Con tali decisioni, infatti, i Tribunali amministrativi aditi, in coerenza con l’orientamento ormai consolidato dinanzi al G.A., si sono limitati a riconoscere l’applicabilità della disposizione di cui all’art. 6 bis del d.l. 387/87, pur a seguito dell’entrata in vigore del d.lgs. 66/2010, nulla disponendo in merito alla pretesa assimilabilità al servizio effettivo del periodo in ausiliaria.
9. Alla luce di quanto sopra, considerato che il periodo trascorso nella posizione di ausiliaria non può essere considerato servizio effettivo e che il ricorrente, al momento del passaggio in ausiliaria non aveva raggiunto un’anzianità sufficiente per il conseguimento del beneficio stipendiale dei c.d. sei scatti, il ricorso va respinto.
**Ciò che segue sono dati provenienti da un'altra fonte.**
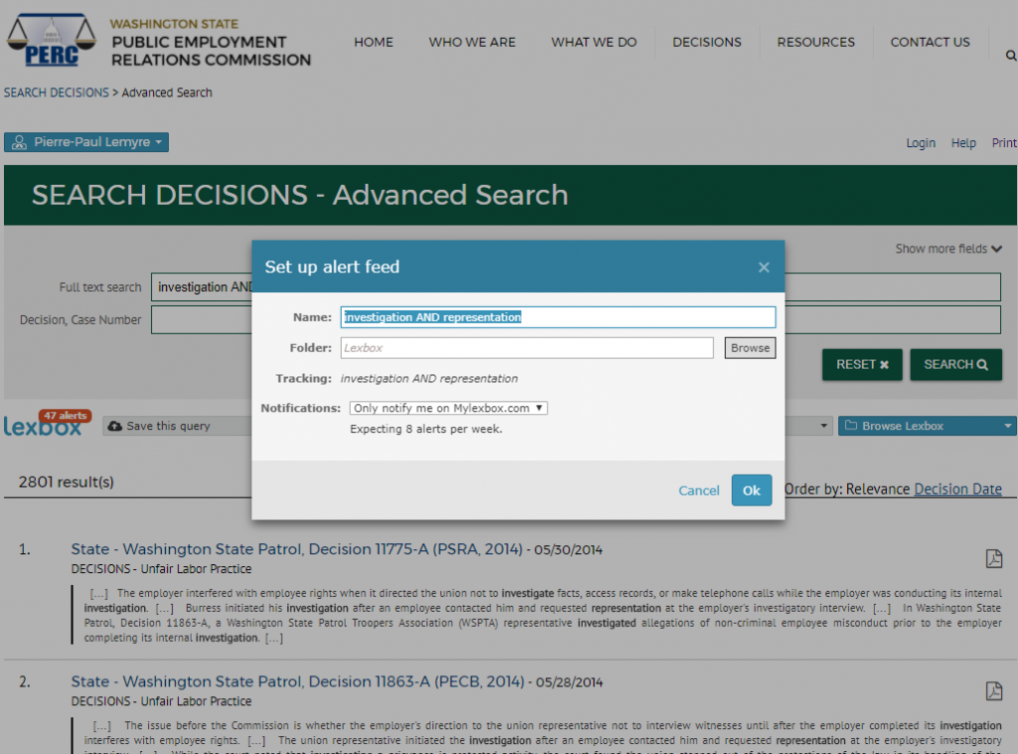Click the Folder input field
Viewport: 1018px width, 754px height.
point(526,348)
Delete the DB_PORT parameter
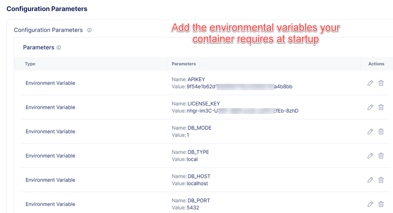 coord(381,204)
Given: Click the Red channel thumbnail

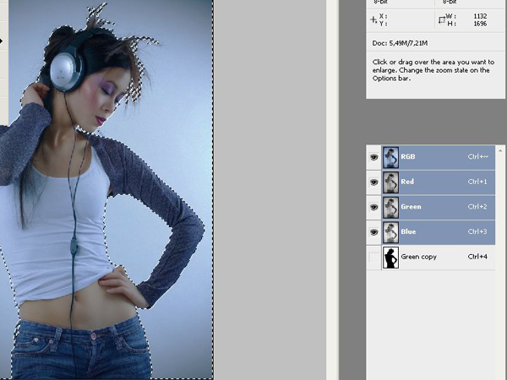Looking at the screenshot, I should [390, 182].
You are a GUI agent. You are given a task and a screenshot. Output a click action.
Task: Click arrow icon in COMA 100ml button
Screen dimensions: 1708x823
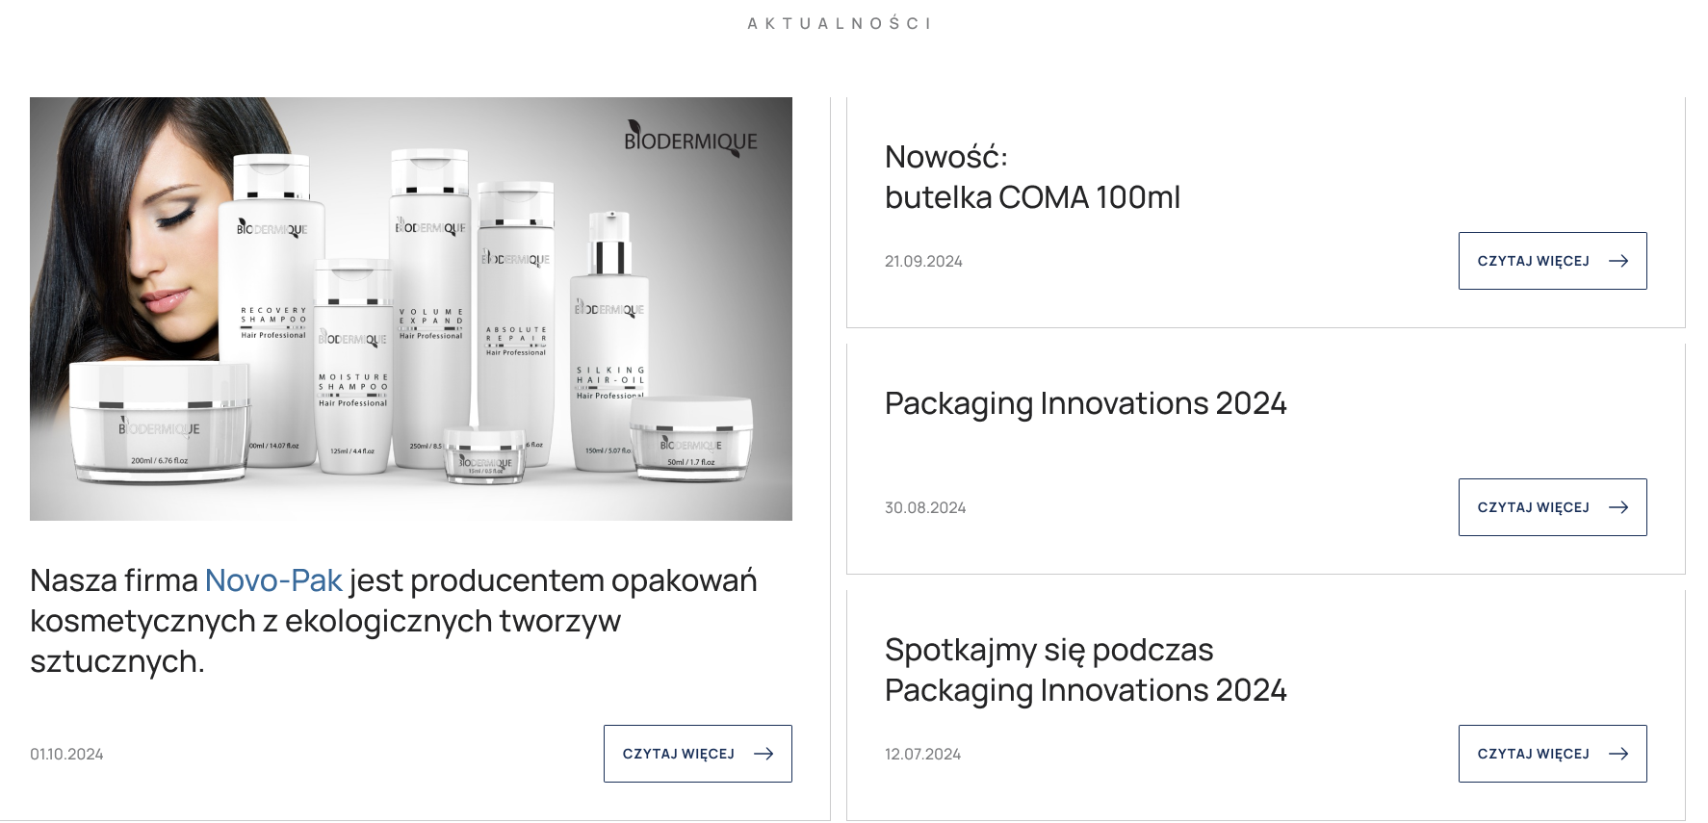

10. La novità delle questioni trattate giustifica la compensazione delle spese di lite.
PER QUESTI MOTIVI
la Sezione Giurisdizionale della Corte dei conti per la Regione Puglia, in composizione monocratica, definitivamente pronunciando sul ricorso n. 38041,
· dichiara il difetto di giurisdizione, in favore del G.A., con riferimento alla domanda volta alla rideterminazione del Tfs;
· rigetta la domanda volta alla rideterminazione del trattamento pensionistico.
Spese compensate.
Così deciso in Bari all’udienza in data 23 aprile 2026.
IL IU
Depositata il 27.04.2026 Andrea Costa Il Funzionario F.to digitalmente
UR AS
F.to digitalmente Il Giudice, ravvisati gli estremi per l’applicazione dell’art. 52 del D. Lgs. 30 giugno 2003, n. 196.
DISPONE
che a cura della Segreteria sia apposta l’annotazione di cui all’art. 52, comma 3 del detto decreto legislativo nei riguardi del ricorrente e degli eventuali danti ed aventi causa.
IL IU
Depositata il 27.04.2026 Andrea Costa Il Funzionario F.to digitalmente
UR AS
F.to digitalmente In esecuzione del provvedimento del giudice monocratico, ai sensi dell’art. 52 del d.lgs. n.196/2003 e del Regolamento UE 2016/679 in materia di protezione dei dati personali, in caso di diffusione, si omettano le generalità e gli altri dati identificativi della parte ricorrente e degli eventuali danti e aventi causa.